Submergée au début de l'année par une demande d'électricité du secteur des cryptomonnaies totalisant plus de 18 000 MW, Hydro-Québec a prévu pour 2019 une consommation de seulement 110 MW pour les mineurs de bitcoins.

Mis à jour le 22 déc. 2018
HÉLÈNE BARIL  LA PRESSE

La dégringolade du bitcoin, qui a perdu 80 % de sa valeur depuis un an, a-t-elle fait fuir les entreprises qui lorgnaient l'électricité pas chère du Québec pour profiter de la vague des cryptomonnaies ?

C'est surtout parce qu'on est en période de moratoire, explique un porte-parole d'Hydro-Québec, Jonathan Côté. Hydro a demandé à la Régie de l'énergie d'encadrer la fourniture d'électricité au secteur des cryptomonnaies et surtout de la restreindre à un maximum de 300 MW.

En attendant la décision de la Régie, prévue pour le début de 2019, « l'industrie est dans les limbes », illustre le porte-parole d'Hydro-Québec.

La société d'État prévoit qu'une fois que la Régie aura tranché, au début de 2019, il faudra du temps pour que les projets soient mis en place. La baisse de valeur du bitcoin a aussi éliminé certains d'entre eux, admet Jonathan Côté.
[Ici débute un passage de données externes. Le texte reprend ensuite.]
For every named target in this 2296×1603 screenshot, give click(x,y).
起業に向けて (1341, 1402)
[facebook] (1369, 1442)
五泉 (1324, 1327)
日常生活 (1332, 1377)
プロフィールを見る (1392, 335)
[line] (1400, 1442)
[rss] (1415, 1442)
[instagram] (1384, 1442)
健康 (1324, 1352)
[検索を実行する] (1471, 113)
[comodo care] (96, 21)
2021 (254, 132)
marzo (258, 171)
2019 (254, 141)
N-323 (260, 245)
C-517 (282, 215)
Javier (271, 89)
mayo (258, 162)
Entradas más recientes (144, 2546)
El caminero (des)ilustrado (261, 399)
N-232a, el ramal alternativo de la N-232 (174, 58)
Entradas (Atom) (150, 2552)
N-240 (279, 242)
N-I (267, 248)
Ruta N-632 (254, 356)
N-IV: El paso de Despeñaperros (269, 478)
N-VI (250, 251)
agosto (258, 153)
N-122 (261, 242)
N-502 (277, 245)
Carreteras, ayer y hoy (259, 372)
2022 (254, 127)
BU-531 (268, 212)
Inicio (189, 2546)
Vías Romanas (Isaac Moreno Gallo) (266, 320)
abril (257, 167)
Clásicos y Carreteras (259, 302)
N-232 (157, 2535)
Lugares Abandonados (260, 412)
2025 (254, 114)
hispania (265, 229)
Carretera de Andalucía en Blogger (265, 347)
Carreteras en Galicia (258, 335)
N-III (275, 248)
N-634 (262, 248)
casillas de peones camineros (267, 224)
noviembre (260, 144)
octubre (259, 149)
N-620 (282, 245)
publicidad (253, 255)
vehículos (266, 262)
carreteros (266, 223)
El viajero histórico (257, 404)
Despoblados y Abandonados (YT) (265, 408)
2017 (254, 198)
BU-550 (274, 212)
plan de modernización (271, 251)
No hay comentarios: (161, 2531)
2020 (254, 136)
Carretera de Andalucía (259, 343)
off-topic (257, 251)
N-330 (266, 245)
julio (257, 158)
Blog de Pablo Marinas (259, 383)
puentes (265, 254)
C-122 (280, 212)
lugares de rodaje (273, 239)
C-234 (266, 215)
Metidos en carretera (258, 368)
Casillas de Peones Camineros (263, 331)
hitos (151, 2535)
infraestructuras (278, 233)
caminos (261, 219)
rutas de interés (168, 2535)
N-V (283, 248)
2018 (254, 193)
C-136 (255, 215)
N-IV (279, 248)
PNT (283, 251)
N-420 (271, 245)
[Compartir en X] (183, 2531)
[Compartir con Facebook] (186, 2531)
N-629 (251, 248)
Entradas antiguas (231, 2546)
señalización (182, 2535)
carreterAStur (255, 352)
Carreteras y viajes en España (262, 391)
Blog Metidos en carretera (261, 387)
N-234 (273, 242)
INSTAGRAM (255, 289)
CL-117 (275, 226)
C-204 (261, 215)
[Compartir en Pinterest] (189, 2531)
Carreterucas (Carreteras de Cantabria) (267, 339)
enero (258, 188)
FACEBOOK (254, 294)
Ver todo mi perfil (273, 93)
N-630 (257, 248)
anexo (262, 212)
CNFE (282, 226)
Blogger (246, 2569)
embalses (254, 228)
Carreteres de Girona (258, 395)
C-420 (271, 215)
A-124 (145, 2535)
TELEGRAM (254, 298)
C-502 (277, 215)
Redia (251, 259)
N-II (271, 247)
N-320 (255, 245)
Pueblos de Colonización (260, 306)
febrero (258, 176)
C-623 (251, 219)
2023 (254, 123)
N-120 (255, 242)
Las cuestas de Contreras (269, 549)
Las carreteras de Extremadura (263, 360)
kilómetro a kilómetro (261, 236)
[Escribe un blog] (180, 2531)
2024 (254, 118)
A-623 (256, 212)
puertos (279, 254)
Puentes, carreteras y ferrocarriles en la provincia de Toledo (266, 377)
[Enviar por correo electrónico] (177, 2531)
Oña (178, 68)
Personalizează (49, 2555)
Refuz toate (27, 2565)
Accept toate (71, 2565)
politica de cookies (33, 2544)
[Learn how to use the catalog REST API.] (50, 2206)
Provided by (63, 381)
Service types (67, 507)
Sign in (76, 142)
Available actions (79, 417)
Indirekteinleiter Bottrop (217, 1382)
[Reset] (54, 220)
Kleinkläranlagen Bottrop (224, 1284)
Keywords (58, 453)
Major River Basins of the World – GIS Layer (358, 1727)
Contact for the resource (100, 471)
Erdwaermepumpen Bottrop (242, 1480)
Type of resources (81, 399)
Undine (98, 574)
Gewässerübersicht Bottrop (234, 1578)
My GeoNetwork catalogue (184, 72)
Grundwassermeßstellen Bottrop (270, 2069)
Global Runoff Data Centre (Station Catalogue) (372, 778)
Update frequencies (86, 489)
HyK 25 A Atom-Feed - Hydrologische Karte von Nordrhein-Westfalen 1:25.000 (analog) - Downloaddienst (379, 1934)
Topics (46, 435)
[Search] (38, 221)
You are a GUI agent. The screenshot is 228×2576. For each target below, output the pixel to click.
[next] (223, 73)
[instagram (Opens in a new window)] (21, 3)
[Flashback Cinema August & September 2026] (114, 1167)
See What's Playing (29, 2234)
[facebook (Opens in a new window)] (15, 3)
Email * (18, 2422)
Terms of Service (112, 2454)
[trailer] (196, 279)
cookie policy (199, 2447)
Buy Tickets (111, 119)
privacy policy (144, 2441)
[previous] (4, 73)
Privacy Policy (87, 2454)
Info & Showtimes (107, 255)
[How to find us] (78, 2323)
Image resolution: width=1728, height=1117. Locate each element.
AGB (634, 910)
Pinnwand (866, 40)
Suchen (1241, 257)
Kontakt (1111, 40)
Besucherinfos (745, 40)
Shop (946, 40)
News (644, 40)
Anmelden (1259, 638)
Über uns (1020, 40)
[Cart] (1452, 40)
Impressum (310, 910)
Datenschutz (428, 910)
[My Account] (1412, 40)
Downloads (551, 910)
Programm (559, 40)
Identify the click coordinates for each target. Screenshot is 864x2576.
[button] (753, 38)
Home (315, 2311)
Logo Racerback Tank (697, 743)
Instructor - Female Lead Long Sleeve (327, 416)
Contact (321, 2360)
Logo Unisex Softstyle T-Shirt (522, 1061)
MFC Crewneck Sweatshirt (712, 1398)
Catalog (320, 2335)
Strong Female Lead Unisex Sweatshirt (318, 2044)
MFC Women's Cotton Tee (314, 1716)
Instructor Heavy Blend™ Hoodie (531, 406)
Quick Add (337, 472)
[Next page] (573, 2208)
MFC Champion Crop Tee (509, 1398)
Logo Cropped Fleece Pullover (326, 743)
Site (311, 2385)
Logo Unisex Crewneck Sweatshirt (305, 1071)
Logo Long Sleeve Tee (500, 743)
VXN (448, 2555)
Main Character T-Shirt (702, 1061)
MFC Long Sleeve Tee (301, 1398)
Pour en avoir le coeur net, Hydro-Québec a sondé les promoteurs qui lui apparaissaient les plus sérieux parmi tous ceux qui lui avaient soumis une demande d'approvisionnement en électricité. La plupart sont toujours intéressés.

« Sur des projets totalisant 5100 MW, il y en a 4800 qui sont toujours là. C'est encore une quantité d'énergie supérieure à ce que nous pouvons fournir. »

- Jonathan Côté, porte-parole d'Hydro-Québec

Des enchères

Hydro-Québec a obtenu plus tôt cette année un moratoire sur les demandes d'approvisionnement du secteur des cryptomonnaies. Elle a proposé à la Régie de l'énergie de limiter cette demande à 300 MW, ce qui, avec les ententes qu'elle a déjà conclues et celles en vigueur avec les réseaux municipaux, porterait à 668 MW la quantité totale d'énergie allouée à ce secteur.

Pour avoir les mégawatts qu'ils demandent, les mineurs de bitcoins devront faire une proposition à Hydro-Québec, faire valoir les retombées économiques de leur projet et préciser le prix qu'ils sont prêts à payer pour l'électricité.

Ce processus pourrait prendre du temps et c'est la raison pour laquelle Hydro estime que la consommation du secteur des cryptomonnaies sera à son maximum entre 2020 et 2024.